Muller reflected that it’s at times “hard to talk about masculinity as gender.” However, according to his own disclosure, Muller said those he talks generally with open up to him. Thus, Muller has had many conversations about constructs of masculinity with men and women around the globe. He then looks to see if there is a connection between unfulfilled masculine aspiration and violence.

Muller explained that he has a natural inclination as a portraitist, as he has always been interested in people. His photographs are outgrowths from the interactions between himself and the subject and thus Muller will take many of his photos during conversations he is having with his subject.

Muller went on to show another photo during the talk, this one of Congolese soldiers scattered across a lush, green field firing rockets at rebel enemies. Western asked Muller why he puts himself in dangerous situations.

“War is very intense,” Muller said. “I had never seen war like what I witnessed in the east Congo. I had never seen tens of thousands of mobilized soldiers.” However, while Muller often photographs conflicts, he does not consider himself a war photographer. He is more interested in the conflict behind combat.

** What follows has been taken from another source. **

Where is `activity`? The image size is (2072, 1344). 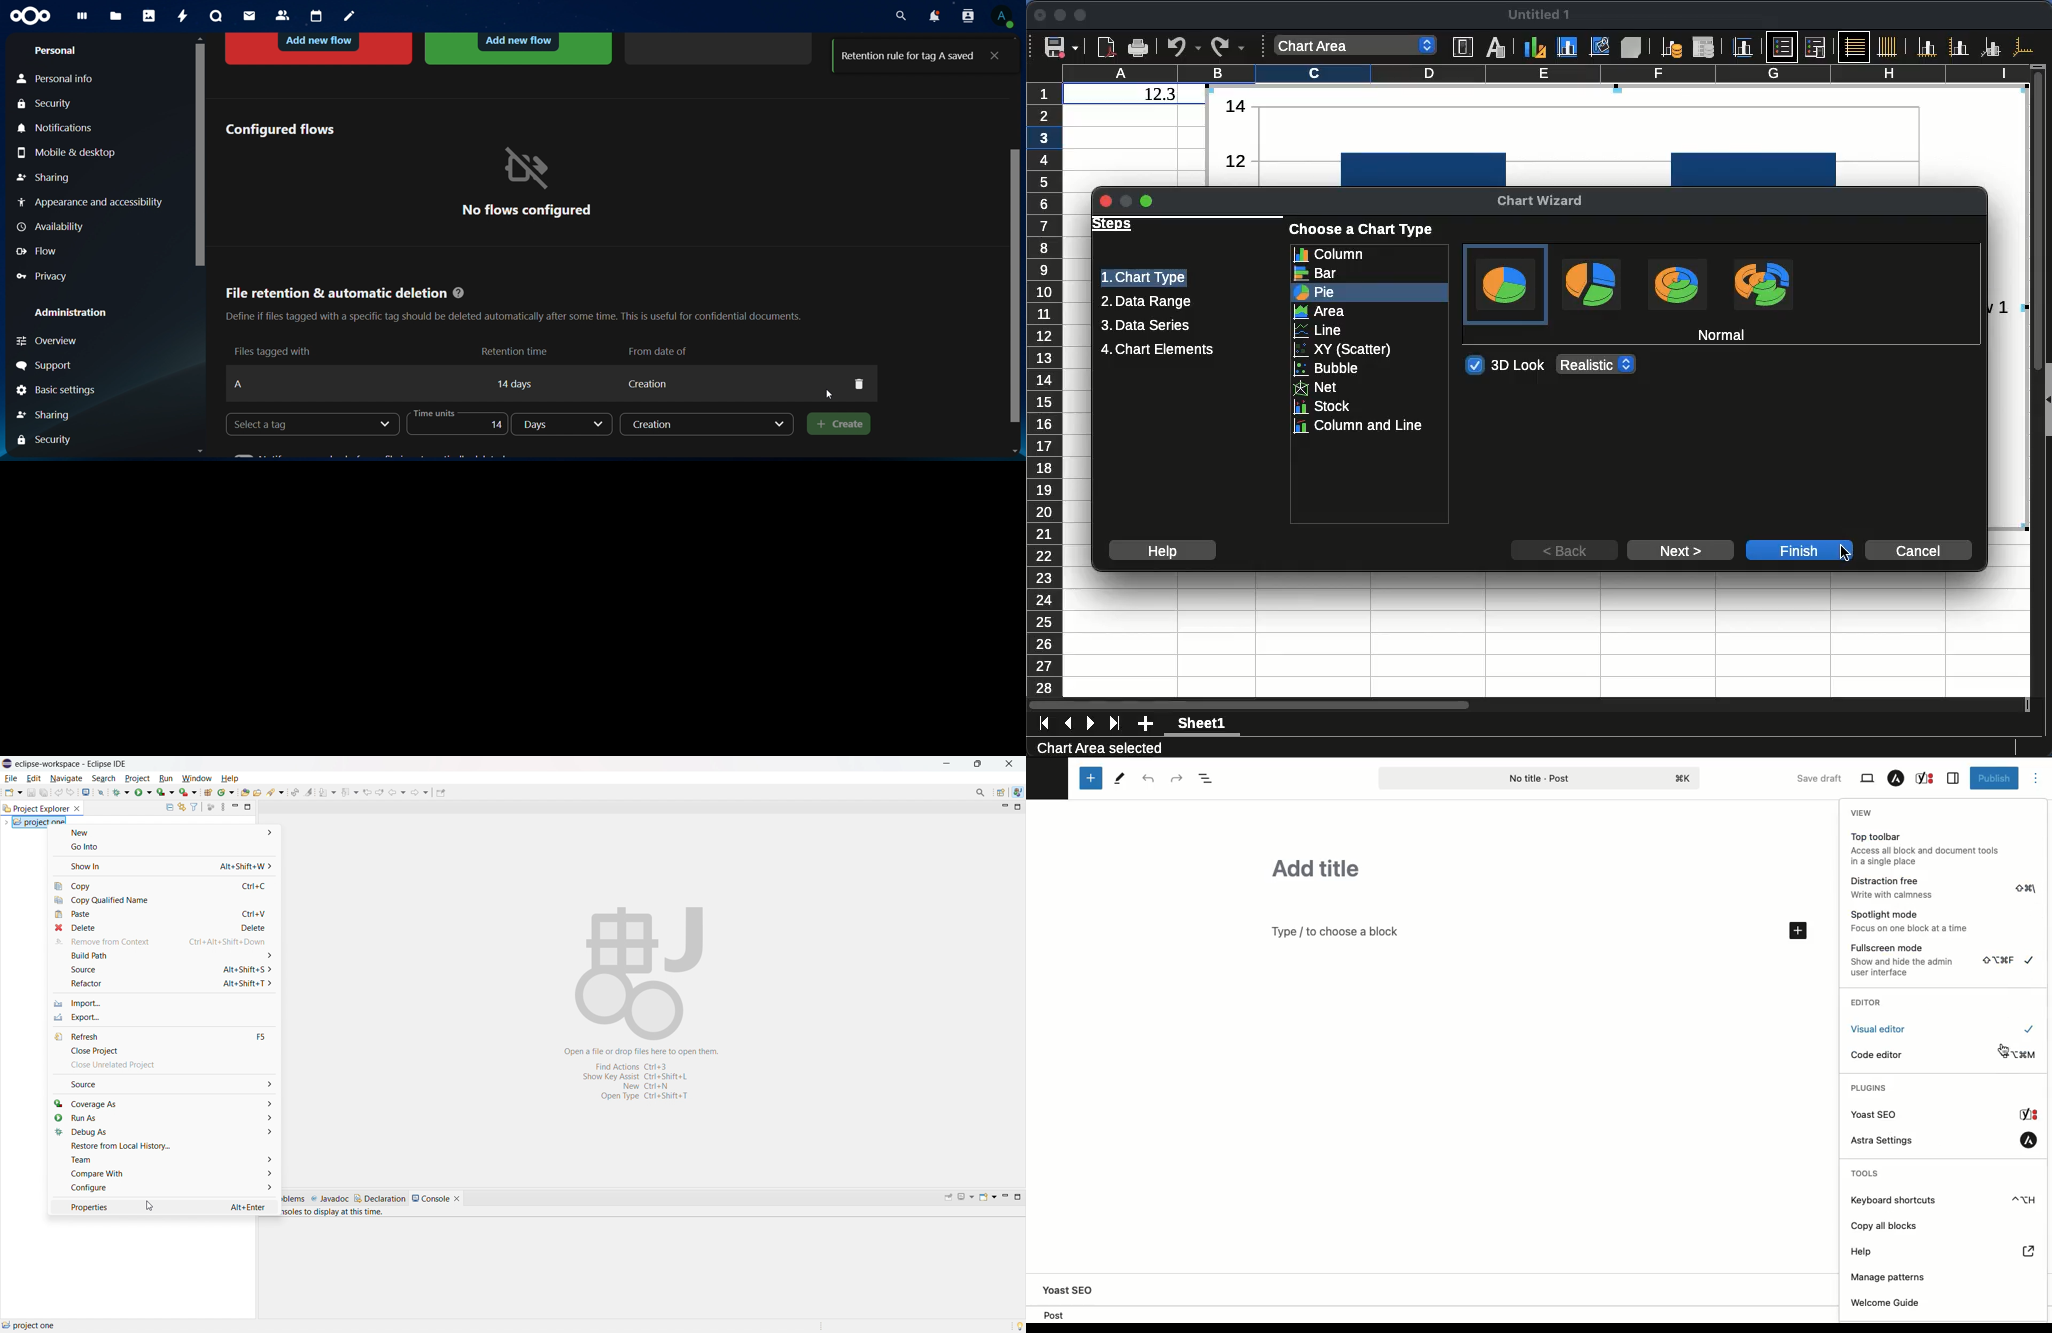
activity is located at coordinates (184, 16).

Muller also spoke about his recent works for National Geographic. He shared some of his photographs from his project for National Geographic’s Gender Revolution edition published in January.

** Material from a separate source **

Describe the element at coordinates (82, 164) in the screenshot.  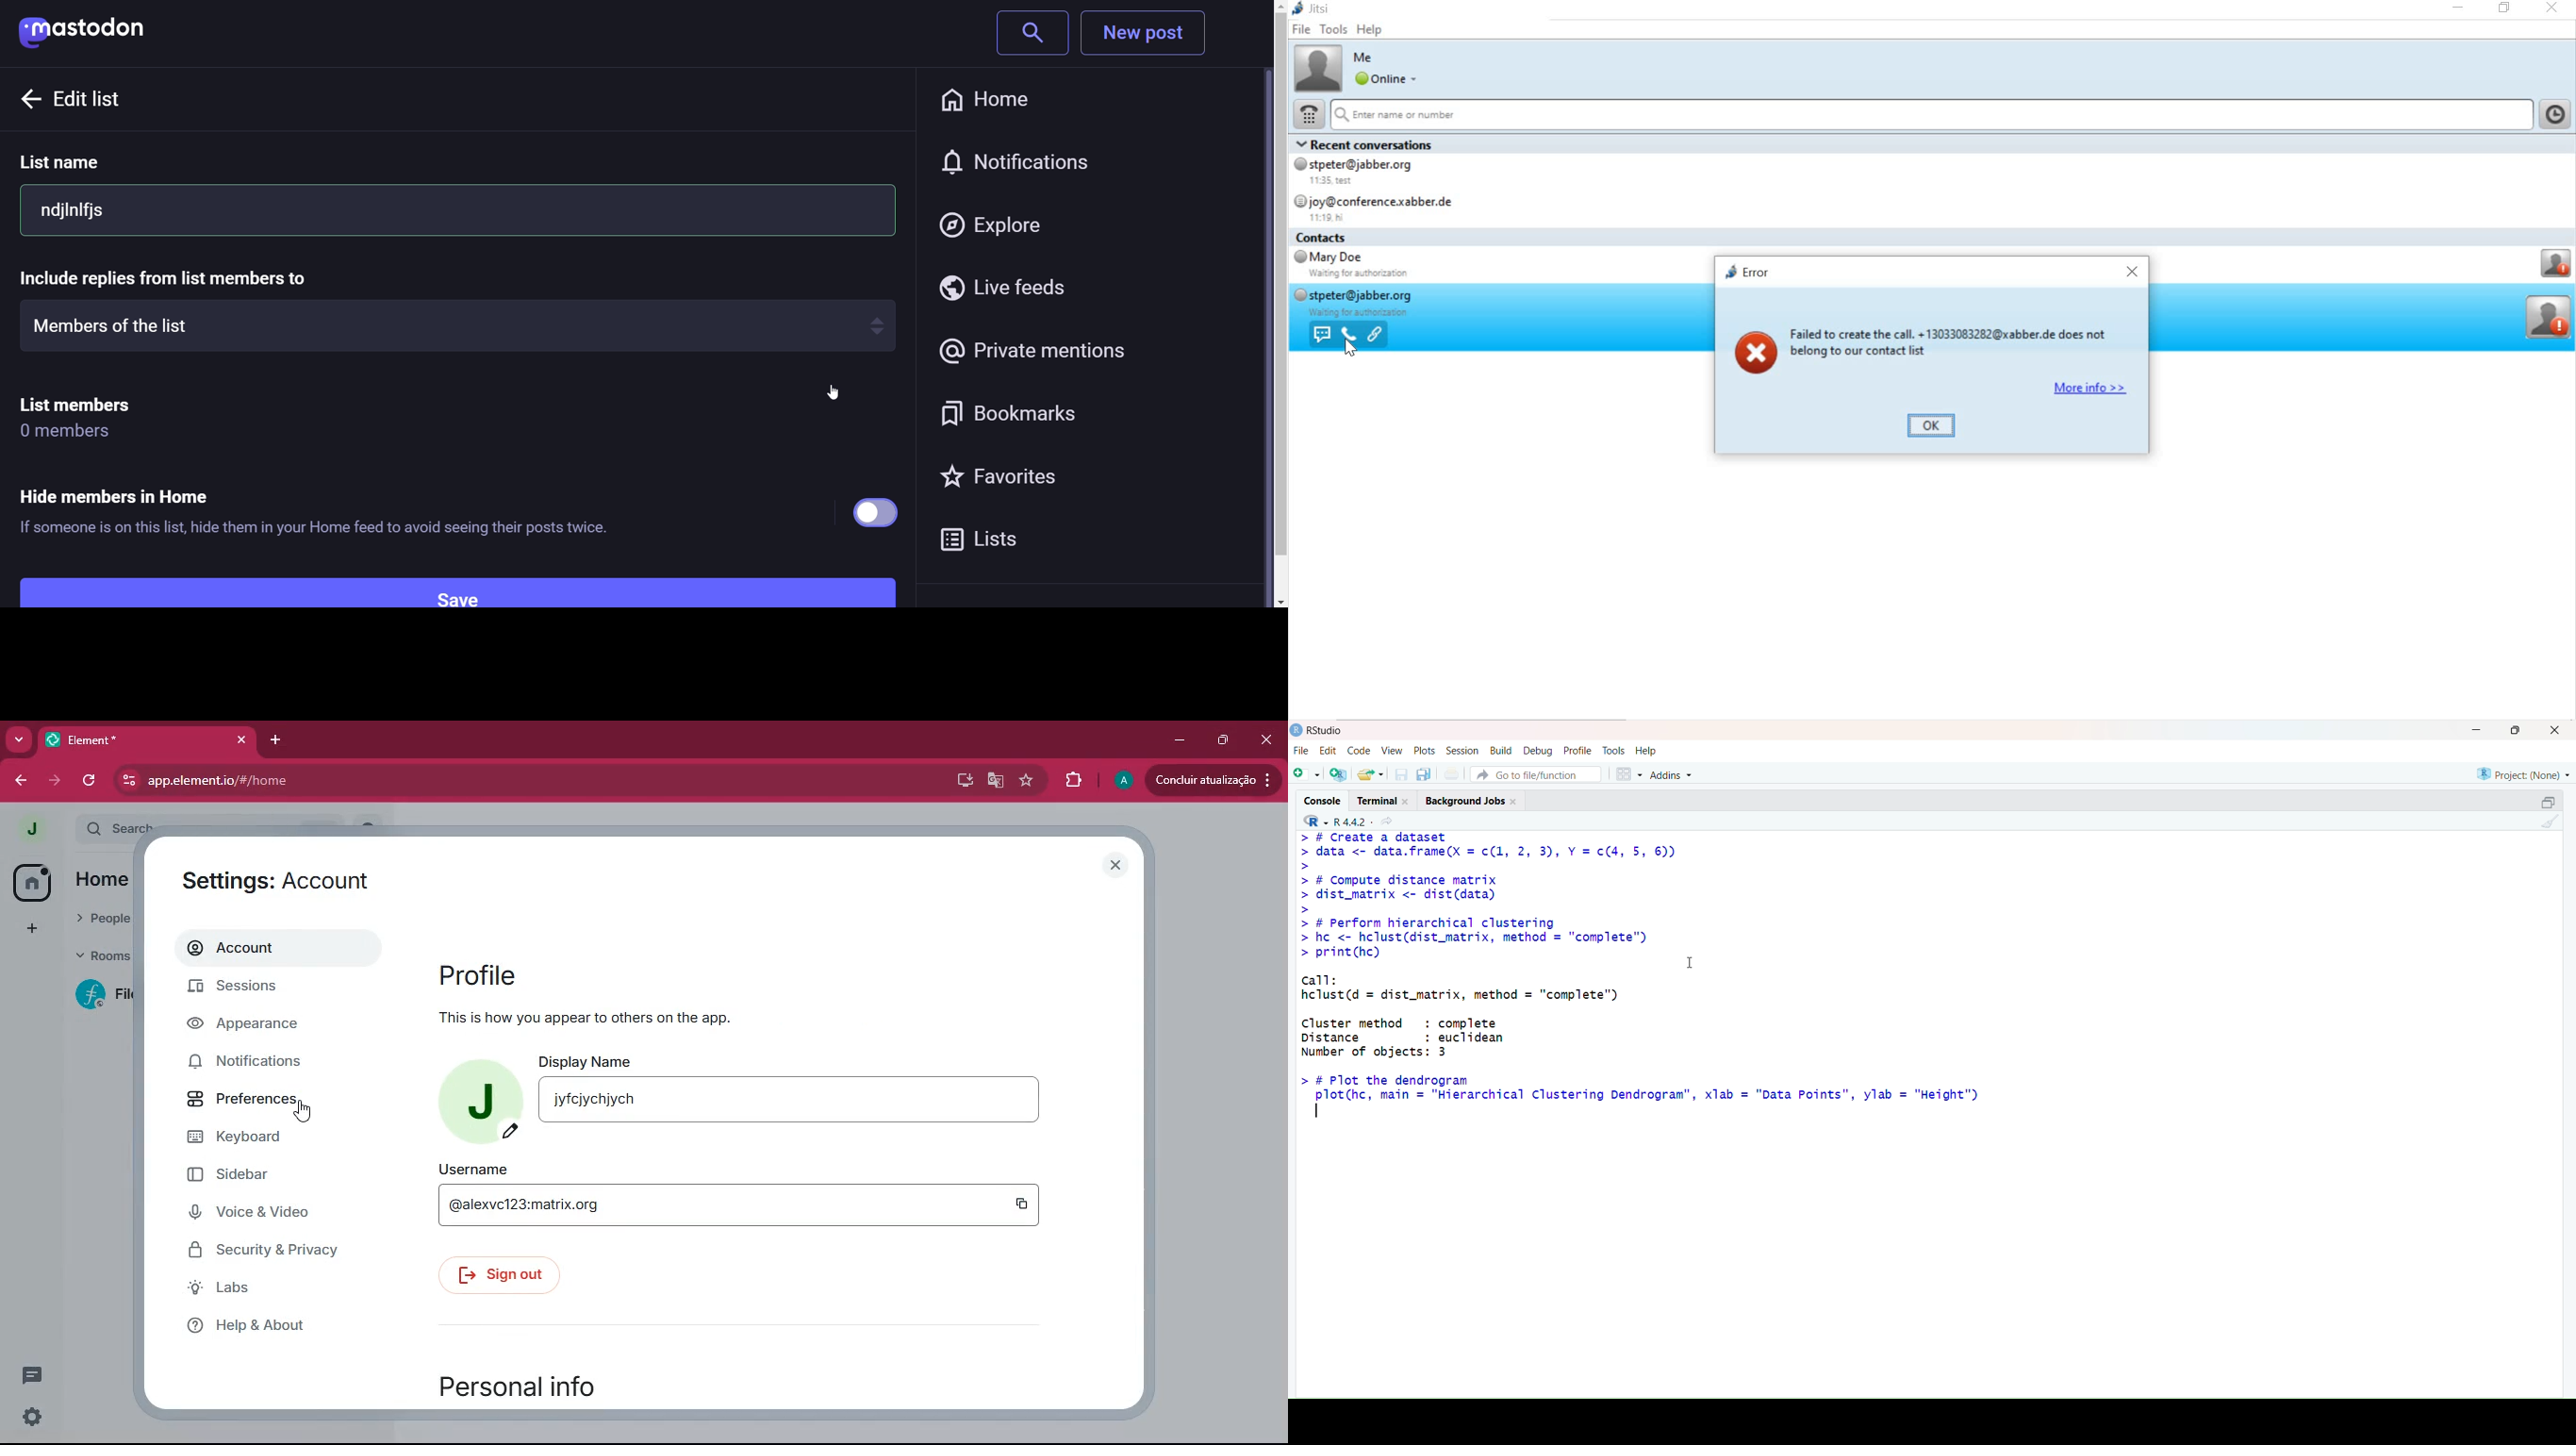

His proposal for this edition was focused around the masculinization of boys in different parts of the world. One of the locations to which he traveled was Mississippi, where he followed an 11 year old boy, Drew, and his father on hunting trips. Perhaps the most striking of the photographs Muller shared from his time in Mississippi was a photo of Drew after killing a massive boar, standing amongst the hunters with the boar’s blood covering his hands. Muller said he was able to observe the relationship between father and son and to see how the hunting played into that.

A sizeable portion of those in attendance were Mount Holyoke students, one of whom was Katie Cashin ’19. She attended the event because it was encouraged for her Propaganda and War class in the politics department, taught by Khory. She was also interested in hearing a photographer for the National Geographic speak, as she is a fan of the magazine.

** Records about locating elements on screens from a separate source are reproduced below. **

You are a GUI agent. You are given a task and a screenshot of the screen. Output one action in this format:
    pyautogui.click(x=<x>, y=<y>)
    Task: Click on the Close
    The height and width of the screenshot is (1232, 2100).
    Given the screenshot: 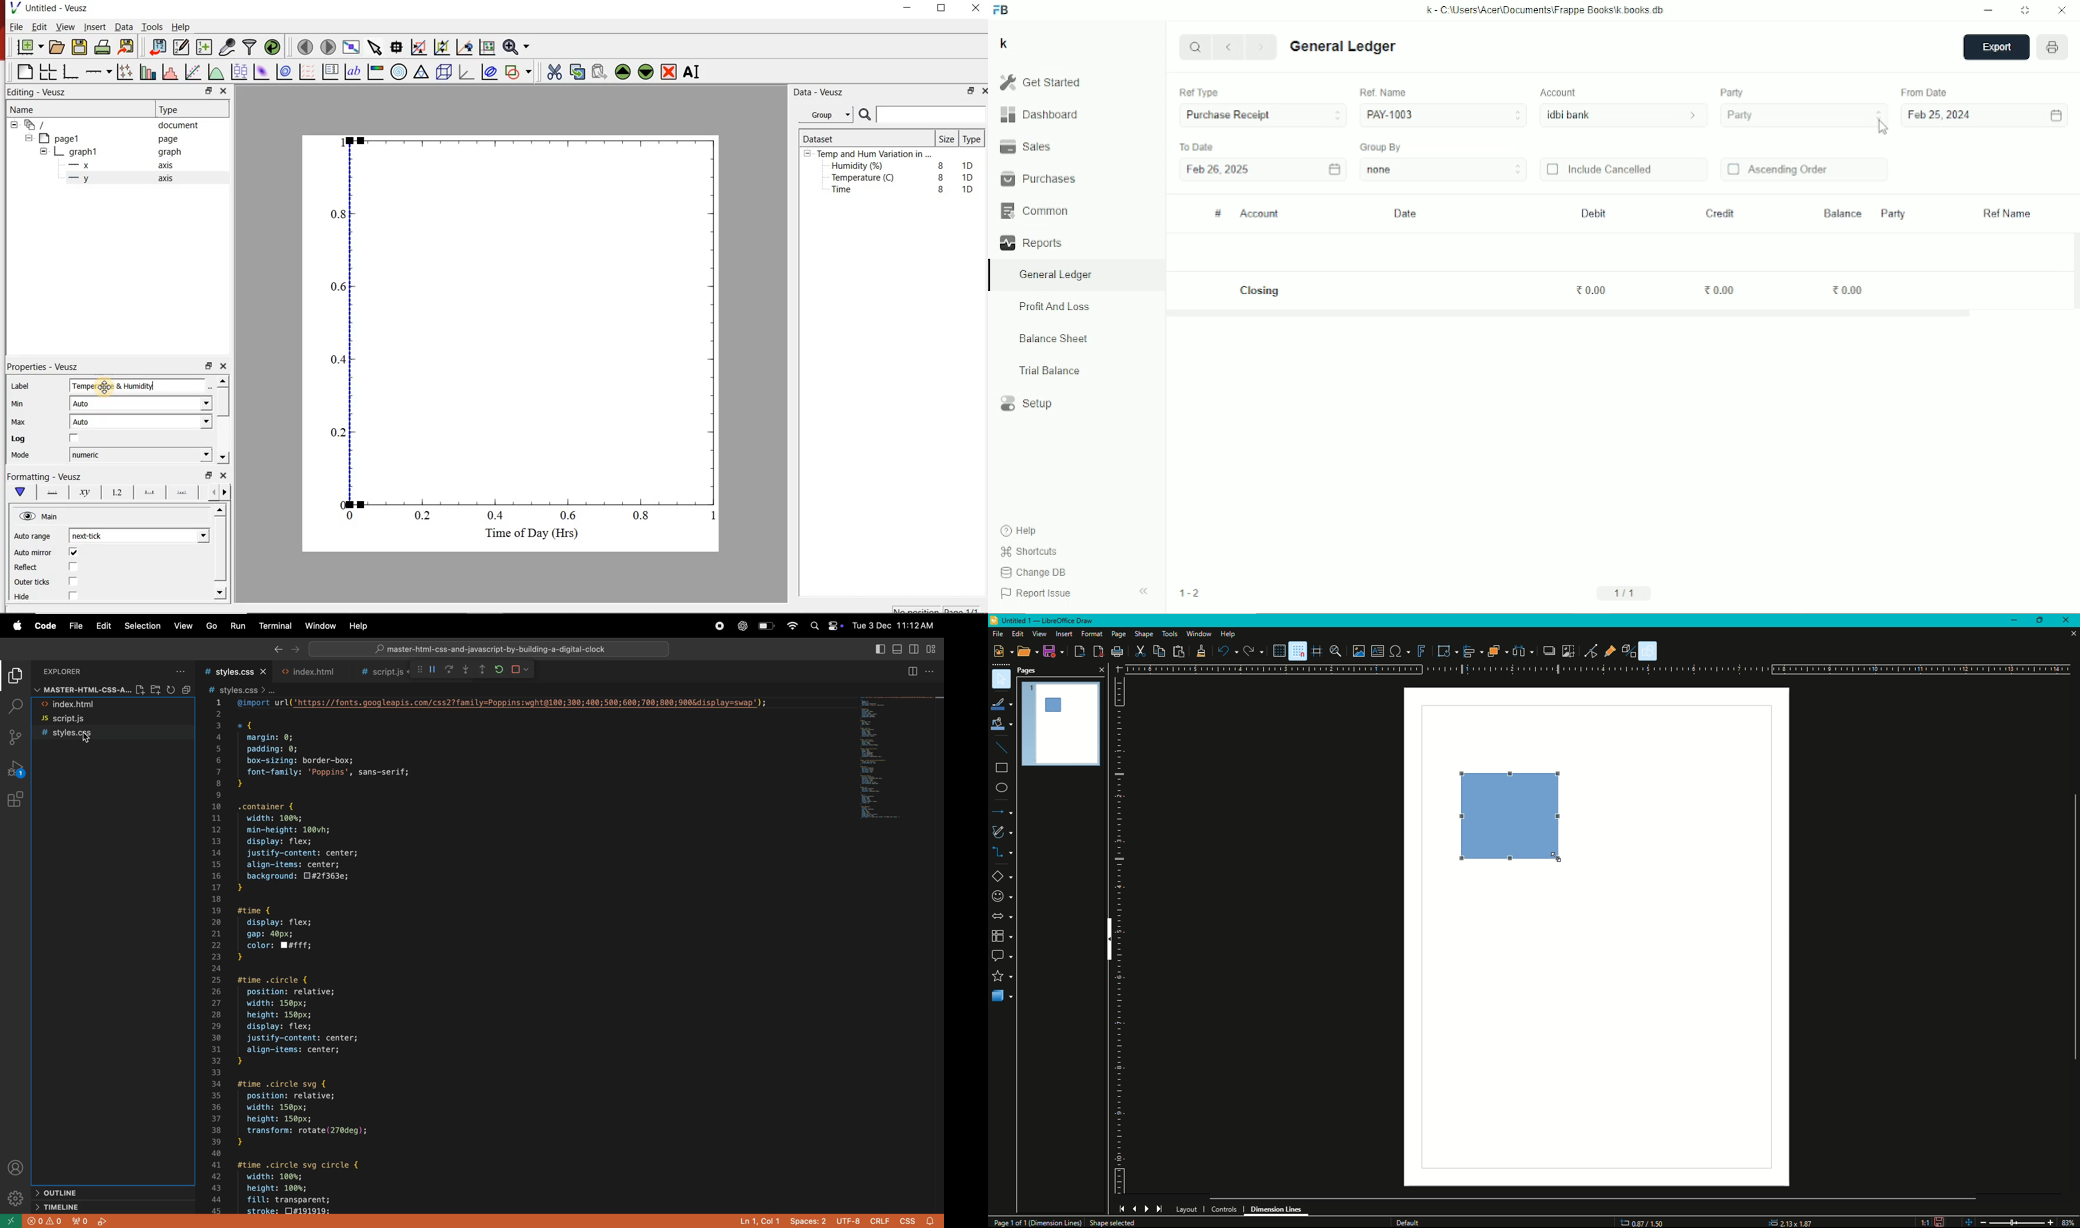 What is the action you would take?
    pyautogui.click(x=2069, y=621)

“I thought his photos were positively beautiful,” Cashin remarked. “It was very refreshing to hear him describe the ethics he maintained while acquiring the images, such as valuing authenticity, no staging, being upfront about intentions and conscientious about his status as an outsider.”

However, Cashin explained that she wished Muller would have discussed what masculinity actually was. “His whole project was said to investigate this concept, but he never really defined it,” Cashin said.

As Mount Holyoke’s Cyrus Vance visiting professor in international relations for the semester, Muller is currently teaching a course titled, Instrument of the Curious: Photography as Social Exploration, in which his students dig into the conversation behind his photographs. Muller explained that the question driving his course is: “How can we use photos to engage in conversation?” He also explained that he came to Mount Holyoke to teach his course because of the school’s active participation in the conversation surrounding gender. “I wanted to present this work to minds that are interested,” Muller said. “Here at Mount Holyoke, the discourse of gender is alive.”

Sarah McCool ’18, a student in Muller’s class, said it was interesting to seesomeofthephotospresentedthat they had discussed in class.

“Images that we spent 45 minutes looking at were on screen for a considerably shorter period of time at the talk, but they sparked just as much thought then as they did in class, which is the goal,” she said.

Three of Pete Muller’s photographs will be on display at the Mount Holyoke College Art Museum until April 23.